**TASK ITEM:**
Copy out, word for word, the lines from the start of the data below through the line containing "Open (143, 588)", and no others.

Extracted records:
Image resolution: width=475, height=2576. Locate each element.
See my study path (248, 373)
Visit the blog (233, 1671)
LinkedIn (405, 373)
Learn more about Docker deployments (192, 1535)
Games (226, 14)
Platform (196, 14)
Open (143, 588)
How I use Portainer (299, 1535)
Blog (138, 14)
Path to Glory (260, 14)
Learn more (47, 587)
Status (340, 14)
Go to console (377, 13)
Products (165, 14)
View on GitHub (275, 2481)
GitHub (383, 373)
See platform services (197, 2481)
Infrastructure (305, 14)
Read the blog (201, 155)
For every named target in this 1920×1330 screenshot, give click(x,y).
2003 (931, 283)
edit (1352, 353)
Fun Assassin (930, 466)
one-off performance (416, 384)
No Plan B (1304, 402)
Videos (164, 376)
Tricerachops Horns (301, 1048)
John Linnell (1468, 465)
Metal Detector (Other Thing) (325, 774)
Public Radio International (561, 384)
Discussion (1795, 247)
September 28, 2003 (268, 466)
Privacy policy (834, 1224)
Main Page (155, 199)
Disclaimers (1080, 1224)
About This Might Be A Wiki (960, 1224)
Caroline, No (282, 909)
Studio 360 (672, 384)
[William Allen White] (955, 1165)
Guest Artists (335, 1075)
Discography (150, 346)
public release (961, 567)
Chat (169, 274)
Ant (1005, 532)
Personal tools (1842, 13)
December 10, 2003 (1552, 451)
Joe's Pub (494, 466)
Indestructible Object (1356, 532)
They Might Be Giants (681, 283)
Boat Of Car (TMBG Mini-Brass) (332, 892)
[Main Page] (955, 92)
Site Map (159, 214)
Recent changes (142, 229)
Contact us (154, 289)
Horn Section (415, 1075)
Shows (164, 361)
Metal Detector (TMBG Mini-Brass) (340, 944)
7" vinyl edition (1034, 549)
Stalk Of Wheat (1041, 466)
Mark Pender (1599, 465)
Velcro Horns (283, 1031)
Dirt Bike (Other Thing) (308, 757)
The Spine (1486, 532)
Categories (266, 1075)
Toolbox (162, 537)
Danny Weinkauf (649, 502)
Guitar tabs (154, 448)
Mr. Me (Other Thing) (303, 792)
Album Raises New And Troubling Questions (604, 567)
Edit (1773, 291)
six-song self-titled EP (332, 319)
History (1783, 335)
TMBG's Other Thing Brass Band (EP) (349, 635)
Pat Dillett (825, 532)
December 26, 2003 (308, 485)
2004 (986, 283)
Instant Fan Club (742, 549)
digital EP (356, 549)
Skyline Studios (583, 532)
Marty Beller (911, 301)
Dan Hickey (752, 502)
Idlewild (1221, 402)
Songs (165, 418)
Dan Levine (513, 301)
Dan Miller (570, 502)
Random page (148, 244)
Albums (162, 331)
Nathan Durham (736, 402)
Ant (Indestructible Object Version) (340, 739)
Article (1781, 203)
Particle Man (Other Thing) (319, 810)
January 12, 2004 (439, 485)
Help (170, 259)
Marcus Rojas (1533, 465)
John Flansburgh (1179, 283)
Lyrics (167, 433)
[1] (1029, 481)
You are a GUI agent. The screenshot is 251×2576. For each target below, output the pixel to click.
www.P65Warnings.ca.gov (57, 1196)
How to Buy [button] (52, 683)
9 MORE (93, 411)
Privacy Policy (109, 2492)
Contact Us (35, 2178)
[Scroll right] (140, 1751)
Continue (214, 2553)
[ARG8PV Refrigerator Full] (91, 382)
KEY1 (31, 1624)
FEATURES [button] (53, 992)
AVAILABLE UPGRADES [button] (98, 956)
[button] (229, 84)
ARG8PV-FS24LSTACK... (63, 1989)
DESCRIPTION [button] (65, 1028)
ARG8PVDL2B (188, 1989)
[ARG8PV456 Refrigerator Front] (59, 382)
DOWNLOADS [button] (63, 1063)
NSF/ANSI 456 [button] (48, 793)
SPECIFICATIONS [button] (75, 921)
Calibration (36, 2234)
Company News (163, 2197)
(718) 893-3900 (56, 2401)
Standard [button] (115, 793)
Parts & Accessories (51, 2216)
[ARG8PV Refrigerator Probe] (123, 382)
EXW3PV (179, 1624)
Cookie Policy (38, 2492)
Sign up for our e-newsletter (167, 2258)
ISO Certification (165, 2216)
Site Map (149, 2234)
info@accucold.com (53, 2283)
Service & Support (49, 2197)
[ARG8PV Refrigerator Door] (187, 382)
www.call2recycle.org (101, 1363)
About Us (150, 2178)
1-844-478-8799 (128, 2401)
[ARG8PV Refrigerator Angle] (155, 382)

**ANSWER SECTION:**
Image resolution: width=475, height=2576. Locate each element.
See my study path (248, 373)
Visit the blog (233, 1671)
LinkedIn (405, 373)
Learn more about Docker deployments (192, 1535)
Games (226, 14)
Platform (196, 14)
Open (143, 588)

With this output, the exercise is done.